**Aufgaben**.
1 > Prüfe, ob diese Aussagen zum Text über Spiele im Recruiting passen: (a) Der Spielemarkt wächst weiter. (b) Im Recruiting wird mit Spielen schon seit langer Zeit gearbeitet. (c) Technische Tools werden im Auswahlprozess bereits verwendet. Antworte jeweils mit Ja oder Nein und zitiere die entscheidenden Worte aus dem Text.
2 > Schreib den Text über Spiele im Recruiting nach seinem letzten Satz weiter.

Spielend zum Job?
20.11.2018
Sie wollen doch nur spielen...
Der Spielemarkt ist weiterhin im Vormarsch. Weil für die Generation der Millennials, vor allem Studierende einer Technischen Universität, der spielerische Umgang mit Inhalten am PC, dem Smartphone oder der Konsole längst zum Alltag gehört, wird versucht, potenzielle Nachwuchskräfte aus diesem Pool mit Online-Spielen abzuholen. Die Technologie dazu steht schon in den Startlöchern. „Serious Gaming“ oder „Recruiting Gamification“ oder „Recruitainment“ – wie auch immer man es nennen mag, die Tatsache, dass technische
Tools im Auswahlprozess verwendet werden, ist unbestritten und bereits Realität. Aber es ist nicht nur die technische Voraussetzung, warum aufs „Spielen“ zurückgegriffen wird. Es geht um das Interagieren, Unterhalten und Aktivieren. Im Grunde ist diese Idee nicht neu, nur im Recruiting ist dieses Format noch recht frisch.

**Gegebene Angaben**.

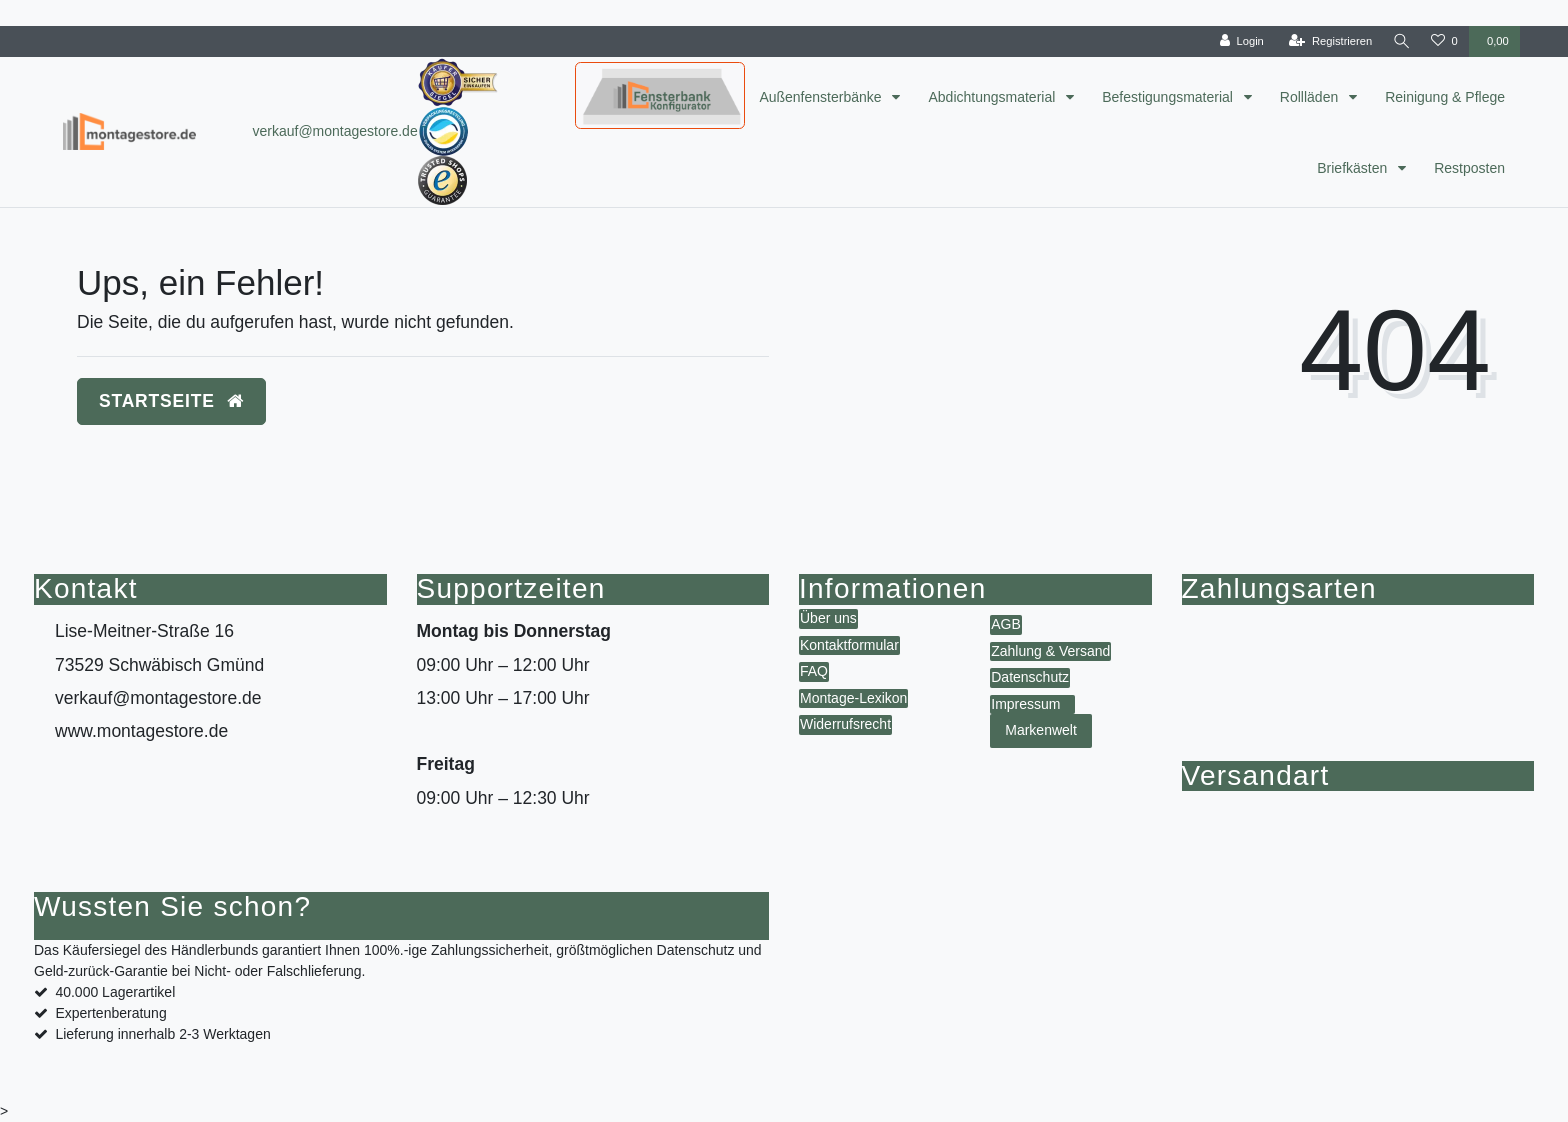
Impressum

**Lösungen**.
1 >
(a) Ja: „Der Spielemarkt ist weiterhin im Vormarsch.“
(b) Nein: „nur im Recruiting ist dieses Format noch recht frisch.“
(c) Ja: „die Tatsache, dass technische Tools im Auswahlprozess verwendet werden, ist unbestritten und bereits Realität.“

2 >
Computerspiele sind ein wichtiger Teil der Unterhaltungskultur geworden. Die Branche hat sich inzwischen gut entwickelt und sich gegenüber den vorher entstandenen „passiven“ Unterhaltungskünsten wie dem Kino oder dem Theater etabliert. Das Attraktive an Computerspielen im Recruiting ist die Interaktion und was man über die Bewerber_innen erfahren kann. Es geht nicht nur um Fingerfertigkeit, Hand-Auge-Koordination oder eine gezielte visuelle Wahrnehmung, vielmehr interessieren die Recruiter_innen in diesem Zusammenhang die Kompetenzen der Bewerber_innen.
Durch das Navigieren durch Straßen oder Gebäude kann ein räumliches Vorstellungsvermögen getestet werden. Fähigkeiten wie schnelles Entscheiden, Kreativität oder vorausschauendes Planen sowie Problemlösungskompetenz sind wichtige Entscheidungskriterien bei der Suche nach dem/der perfekten Mitarbeiter_in. Schließlich möchte man sich sicher sein, dass der/die Mitarbeiter_in für das Unternehmen gute Arbeit leistet.
Viele Spiele werden nicht alleine, sondern in Teams gespielt, dadurch können Teamfähigkeit, Toleranz und Kommunikationsfähigkeiten gezeigt werden. Auch der Umgang mit Sieg und Niederlage ist eine Herausforderung – wie geht der/die Bewerber_in mit Konflikten um?
Gamer können oft sehr lange hochkonzentriert spielen, das erfordert eine Menge Ausdauer. Dabei könnte auch die Frustrationstoleranz getestet werden.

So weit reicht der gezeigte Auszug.